#### Record extracts:

■ ■ ■ ■ ■ ■ ■

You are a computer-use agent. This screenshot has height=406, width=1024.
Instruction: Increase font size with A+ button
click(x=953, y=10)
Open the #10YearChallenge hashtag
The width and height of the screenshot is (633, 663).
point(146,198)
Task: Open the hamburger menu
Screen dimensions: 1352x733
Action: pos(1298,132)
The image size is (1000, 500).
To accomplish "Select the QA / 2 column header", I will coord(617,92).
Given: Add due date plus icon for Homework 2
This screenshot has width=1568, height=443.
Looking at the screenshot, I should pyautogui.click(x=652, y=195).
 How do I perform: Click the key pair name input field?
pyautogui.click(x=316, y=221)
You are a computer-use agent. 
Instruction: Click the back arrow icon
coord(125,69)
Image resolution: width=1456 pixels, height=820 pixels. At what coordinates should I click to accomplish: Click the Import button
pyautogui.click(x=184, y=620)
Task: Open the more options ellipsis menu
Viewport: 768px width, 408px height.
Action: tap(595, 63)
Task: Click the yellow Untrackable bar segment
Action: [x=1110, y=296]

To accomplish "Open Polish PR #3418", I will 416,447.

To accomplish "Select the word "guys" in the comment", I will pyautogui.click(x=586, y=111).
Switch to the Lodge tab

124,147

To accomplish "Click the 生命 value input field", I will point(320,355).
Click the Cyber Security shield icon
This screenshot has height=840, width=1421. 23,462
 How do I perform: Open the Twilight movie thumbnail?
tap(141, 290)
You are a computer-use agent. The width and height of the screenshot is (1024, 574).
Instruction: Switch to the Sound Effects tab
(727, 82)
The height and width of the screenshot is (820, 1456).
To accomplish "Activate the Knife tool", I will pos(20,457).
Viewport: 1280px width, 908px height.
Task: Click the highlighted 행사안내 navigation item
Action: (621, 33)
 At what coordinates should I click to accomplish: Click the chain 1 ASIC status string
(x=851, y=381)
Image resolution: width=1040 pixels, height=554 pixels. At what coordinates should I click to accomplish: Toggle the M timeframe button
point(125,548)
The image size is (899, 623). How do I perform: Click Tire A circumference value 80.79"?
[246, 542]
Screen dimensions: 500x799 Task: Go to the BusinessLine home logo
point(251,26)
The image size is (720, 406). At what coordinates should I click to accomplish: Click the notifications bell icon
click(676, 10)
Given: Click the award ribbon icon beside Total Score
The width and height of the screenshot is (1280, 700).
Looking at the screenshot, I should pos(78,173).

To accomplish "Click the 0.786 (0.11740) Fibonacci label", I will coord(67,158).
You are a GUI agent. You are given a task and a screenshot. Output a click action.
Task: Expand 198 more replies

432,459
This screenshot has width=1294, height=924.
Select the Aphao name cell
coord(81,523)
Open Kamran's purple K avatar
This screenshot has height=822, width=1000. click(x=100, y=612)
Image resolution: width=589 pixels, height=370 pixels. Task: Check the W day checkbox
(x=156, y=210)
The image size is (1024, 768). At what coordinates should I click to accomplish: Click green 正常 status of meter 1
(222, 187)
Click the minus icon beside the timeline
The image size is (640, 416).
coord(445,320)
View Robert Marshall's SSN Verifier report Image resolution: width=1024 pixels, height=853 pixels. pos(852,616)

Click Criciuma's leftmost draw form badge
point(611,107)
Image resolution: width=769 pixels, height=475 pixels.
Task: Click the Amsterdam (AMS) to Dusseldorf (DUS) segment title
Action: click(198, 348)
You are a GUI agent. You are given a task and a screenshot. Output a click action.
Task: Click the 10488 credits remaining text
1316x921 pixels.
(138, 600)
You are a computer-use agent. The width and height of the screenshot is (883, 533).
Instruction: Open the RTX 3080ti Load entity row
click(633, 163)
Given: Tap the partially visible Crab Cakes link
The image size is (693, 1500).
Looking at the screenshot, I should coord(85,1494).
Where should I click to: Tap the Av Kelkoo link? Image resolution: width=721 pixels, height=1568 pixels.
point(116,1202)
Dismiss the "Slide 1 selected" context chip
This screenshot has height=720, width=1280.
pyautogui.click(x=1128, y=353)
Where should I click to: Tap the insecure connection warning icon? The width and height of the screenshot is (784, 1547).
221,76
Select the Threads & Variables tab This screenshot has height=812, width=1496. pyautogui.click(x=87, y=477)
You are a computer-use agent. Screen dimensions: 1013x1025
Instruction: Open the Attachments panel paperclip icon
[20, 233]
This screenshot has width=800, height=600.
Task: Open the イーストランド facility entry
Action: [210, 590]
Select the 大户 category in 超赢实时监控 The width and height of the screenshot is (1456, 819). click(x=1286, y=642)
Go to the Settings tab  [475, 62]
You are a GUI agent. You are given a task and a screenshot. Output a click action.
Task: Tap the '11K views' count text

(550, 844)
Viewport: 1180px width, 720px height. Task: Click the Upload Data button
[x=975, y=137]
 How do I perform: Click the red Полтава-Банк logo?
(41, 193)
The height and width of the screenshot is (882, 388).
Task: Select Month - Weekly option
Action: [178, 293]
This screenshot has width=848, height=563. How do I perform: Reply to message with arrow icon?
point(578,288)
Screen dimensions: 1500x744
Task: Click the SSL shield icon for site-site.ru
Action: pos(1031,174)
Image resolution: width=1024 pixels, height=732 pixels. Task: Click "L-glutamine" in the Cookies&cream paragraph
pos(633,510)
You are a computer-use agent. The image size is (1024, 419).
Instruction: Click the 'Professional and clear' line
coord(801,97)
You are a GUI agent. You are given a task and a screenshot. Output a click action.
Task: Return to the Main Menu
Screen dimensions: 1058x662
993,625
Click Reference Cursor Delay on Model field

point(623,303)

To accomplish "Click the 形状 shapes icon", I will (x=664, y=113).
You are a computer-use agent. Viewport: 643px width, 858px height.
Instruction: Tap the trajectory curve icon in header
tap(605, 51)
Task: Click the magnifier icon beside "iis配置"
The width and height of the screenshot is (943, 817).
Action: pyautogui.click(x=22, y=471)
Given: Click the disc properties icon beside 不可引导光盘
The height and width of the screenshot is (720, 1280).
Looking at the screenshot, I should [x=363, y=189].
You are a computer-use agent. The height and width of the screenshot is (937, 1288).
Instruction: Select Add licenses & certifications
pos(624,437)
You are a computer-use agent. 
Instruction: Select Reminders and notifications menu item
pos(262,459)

■ ■ ■ ■ ■ ■ ■

Word for word, restate the lines above from the line containing "Instruction: Open the RTX" through the line containing "Select the Threads", with both included and nothing else.

#### Response area:
Instruction: Open the RTX 3080ti Load entity row
click(633, 163)
Given: Tap the partially visible Crab Cakes link
The image size is (693, 1500).
Looking at the screenshot, I should coord(85,1494).
Where should I click to: Tap the Av Kelkoo link? Image resolution: width=721 pixels, height=1568 pixels.
point(116,1202)
Dismiss the "Slide 1 selected" context chip
This screenshot has height=720, width=1280.
pyautogui.click(x=1128, y=353)
Where should I click to: Tap the insecure connection warning icon? The width and height of the screenshot is (784, 1547).
221,76
Select the Threads & Variables tab This screenshot has height=812, width=1496. pyautogui.click(x=87, y=477)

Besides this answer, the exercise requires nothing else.